【インタビュー】F1復帰を諦めないダニール・クビアト。彼の未来はどこにあるのか?
ダニール・クビアトは、今もF1へのカムバックを諦めてはいない。彼はアルピーヌのリザーブドライバーを務めることで、そのチャンスを掴むための最初の一歩を踏み出すことができていると考えている。
写真:: Alpine
新型コロナウイルスのパンデミックが続く中で開催されている現在のF1において、各チームは少ない準備ですぐマシンに乗れるドライバーを必要としている。つまり、レギュラーシートを確保していないドライバーにも予期せぬチャンスが巡ってくる可能性があるのだ。
昨年“スーパーサブ”として活躍したニコ・ヒュルケンベルグや、昨年までレッドブルのレギュラードライバーだったアレクサンダー・アルボンは、まさに代役にうってつけのドライバーであり、ヒュルケンベルグはメルセデスとアストンマーチン、アルボンはレッドブルのリザーブドライバーを務めている。

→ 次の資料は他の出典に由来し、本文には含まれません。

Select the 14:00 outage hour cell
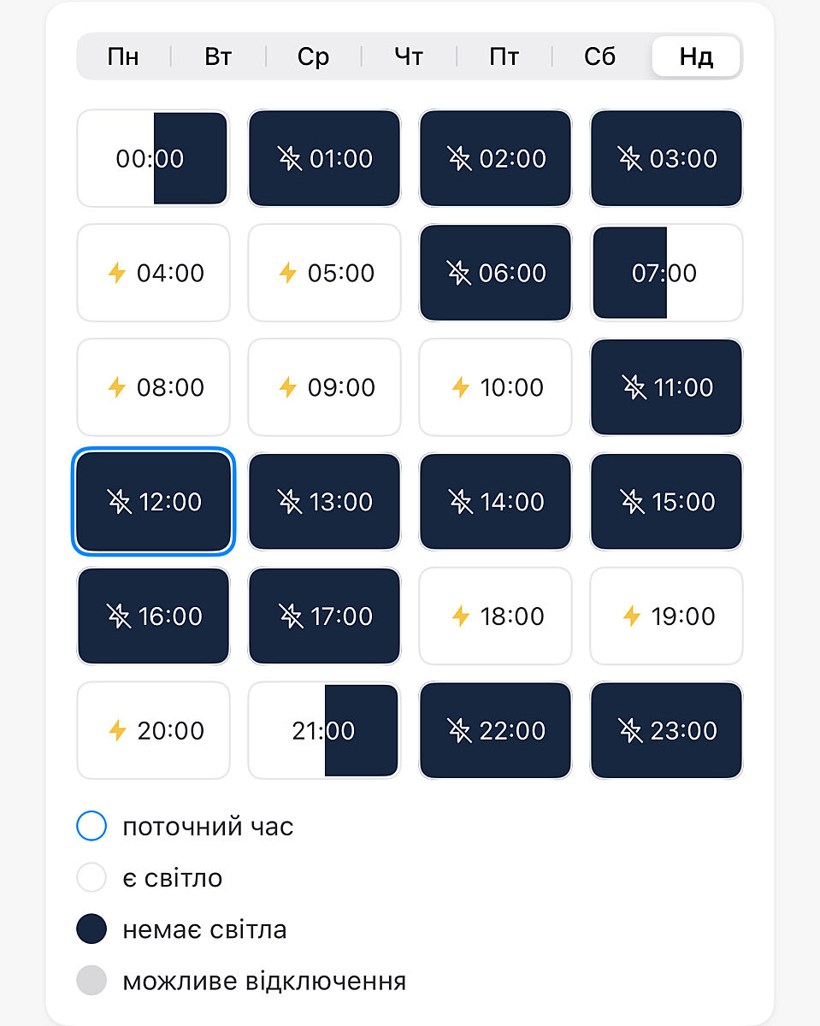This screenshot has width=820, height=1026. pos(495,502)
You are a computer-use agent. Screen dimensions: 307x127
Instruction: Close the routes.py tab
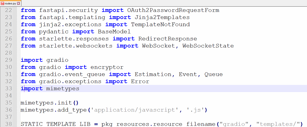[18, 3]
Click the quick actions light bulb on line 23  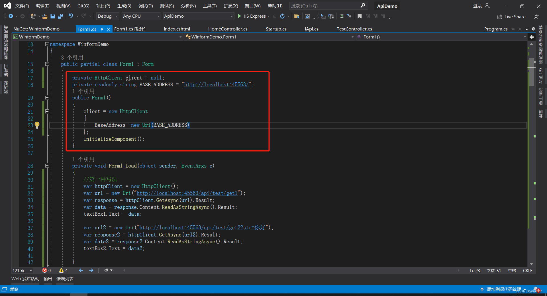[37, 125]
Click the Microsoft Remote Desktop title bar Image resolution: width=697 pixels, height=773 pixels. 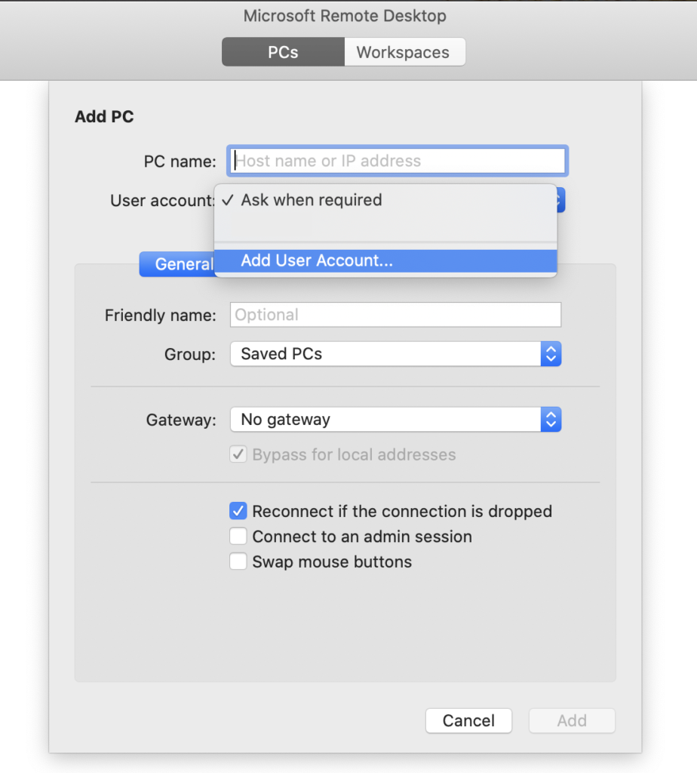tap(345, 16)
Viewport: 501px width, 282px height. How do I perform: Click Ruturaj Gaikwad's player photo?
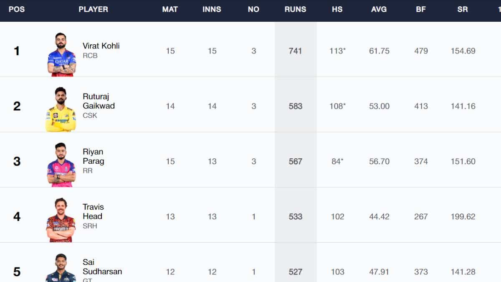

昨年までアルファタウリに所属していたダニール・クビアトもそのひとり。彼は現在アルピーヌのリザーブドライバーを務めており、カタルニア・サーキットで行なわれたピレリの18インチタイヤテストに参加し、アルピーヌがルノーだった時代の3年落ちのマシンを走らせた。現在のところ他の走行機会は予定されていないが、彼はアルピーヌからの要請があればすぐに出走できる状態にある。
もちろん、クビアトは2022年に向けたチャンスも模索しており、F1に復帰することを最優先に考えているようだ。
「僕はそれが何であれ、レースがしたいんだ」
クビアトはmotorsport.comにそう語った。
「もちろん、真っ先に頭の中に浮かぶのはF1だ。まだ(復帰の)可能性が残っていると感じているからだ」
「そして前とは違った環境が、僕にとってプラスになればと思う」
「でもチャンスというものは巡ってくる時もあれば、巡ってこないこともある。今後どうなるか次第だ。ここから2、3ヵ月が重要になるだろう」
Daniil Kvyat, AlphaTauri
Photo by: Charles Coates / Motorsport Images
しかしながら、クビアトはレッドブルのモータースポーツ・アドバイザーであるヘルムート・マルコから連絡が来るとは考えていない。クビアトは昨年限りでレッドブルファミリーを離れたが、現在そこにはリザーブとしてアルボンが控えており、F2以下のジュニアカテゴリーにも優秀な人材が控えているため、再びチャンスが巡ってくるとは考えにくいのだ。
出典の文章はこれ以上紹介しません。